Tuesday, May 31, 2016

On small southern towns

I know you, Southern Small Town. I KNOW you. I see you posting nasty things about transgendered people molesting children while you dither about how you know Uncle Joe touched cousin Jill's little girl inappropriately but nobody talks about it and the little girl seems fine these days so maybe it's okay to invite Uncle Joe to Thanksgiving anyway. I know you and your conspiracy of silence around rape, around sexual abuse, around mental illness, around every goddamned thing that's ugly. I KNOW YOU.
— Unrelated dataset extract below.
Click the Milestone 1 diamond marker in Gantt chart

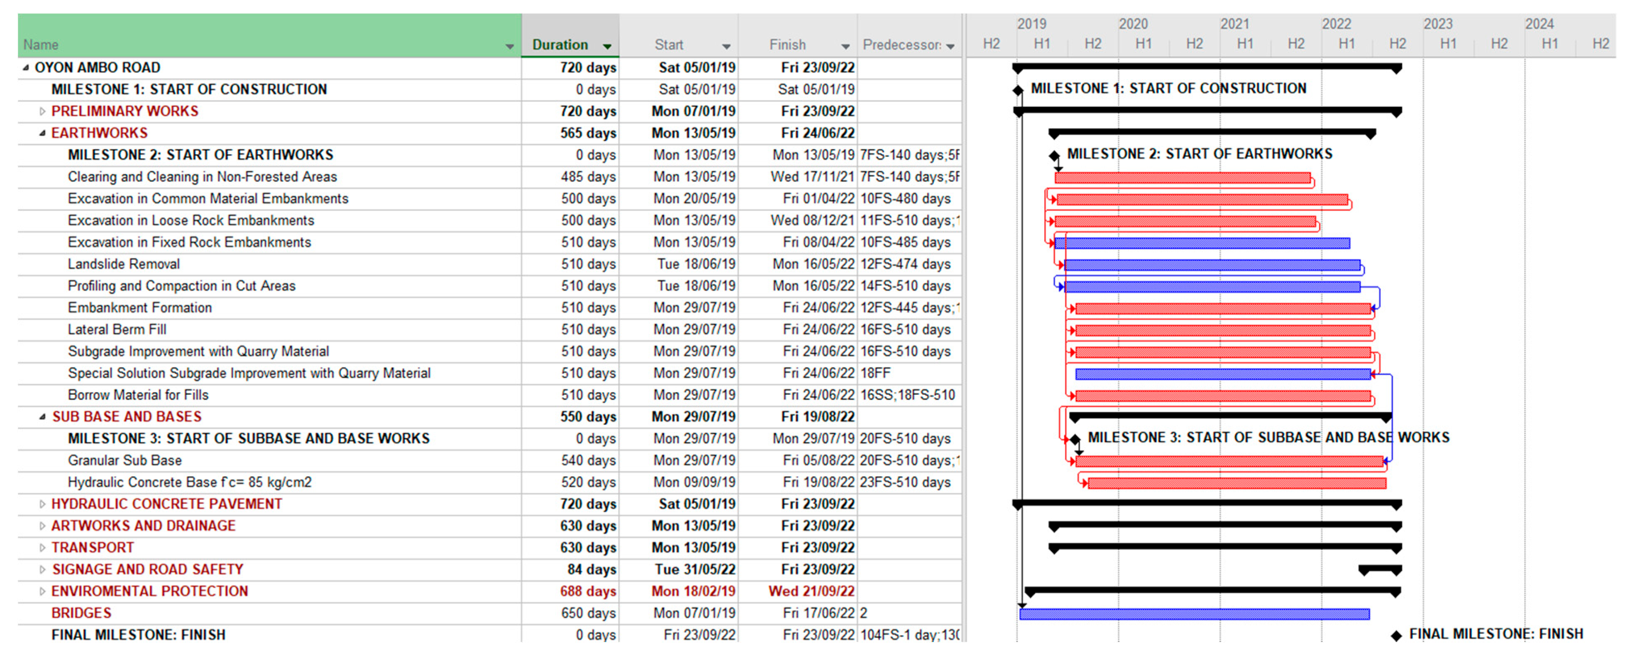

You know it, too. You know that it's not transgendered people in bathrooms molesting your children. You know goddamned well that the super butch "macho" guy standing at the door or the slick dude at church is more likely to do shit like that--to molest, to hit, to lie about it--than the transperson in the bathroom. Because, like I said, I know you. I know you're not stupid, despite what mass media would have me believe. Because I grew up there, too. I know how strong you are, I know how blisteringly smart you are or can be (some of y'all are stupid, but that's your own fault, and there's stupid in cities, too).

I also know how afraid you are. I know how, in a small town, you can't put your foot down without risking losing your whole social network. I know how important it is for you to conform--to post about Jesus, to post about how Obama is ruining the nation, to post about transfolks being dangerous--because it's always safer to be conservative in a small town like where you live. I KNOW YOU. I see you. I know that if you lose your friends, life will be miserable. I know. You can't just go out and get new ones, in a small town, not easily.
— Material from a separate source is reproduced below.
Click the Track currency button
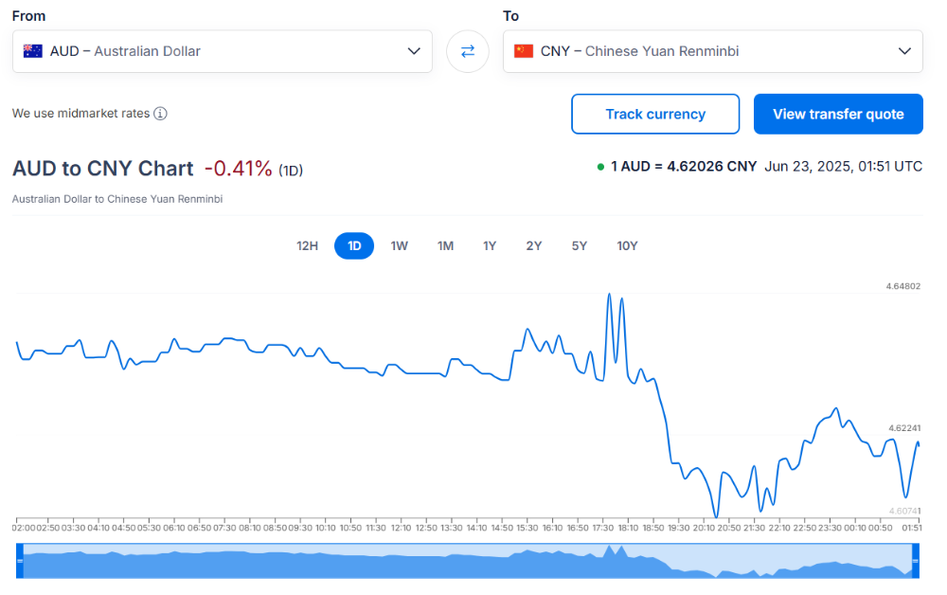947x595 pixels. coord(655,114)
I'm still appalled at your utter failure of compassion, though. I am constantly horrified. I left my small southern town for some very good reasons, but I am still shocked, I still thought better of you, I really did. I am stunned that you can think about someone who feels wrong in their body, who goes through something that I have to imagine is difficult and terrifying, this transition from man to woman or woman to man, and think "what a horror show" rather than that poor person, who had to deal with that. Who had to risk their whole social world (where's your compassion for that?) so they could be true to themselves, so they could live out this life, this only life we get, as happily as possible. The more I think about this, the more horrified I am, the more I start thinking nasty things about what's made you this way. What is WRONG with you?

I see you. I know you. Be better, goddamn it.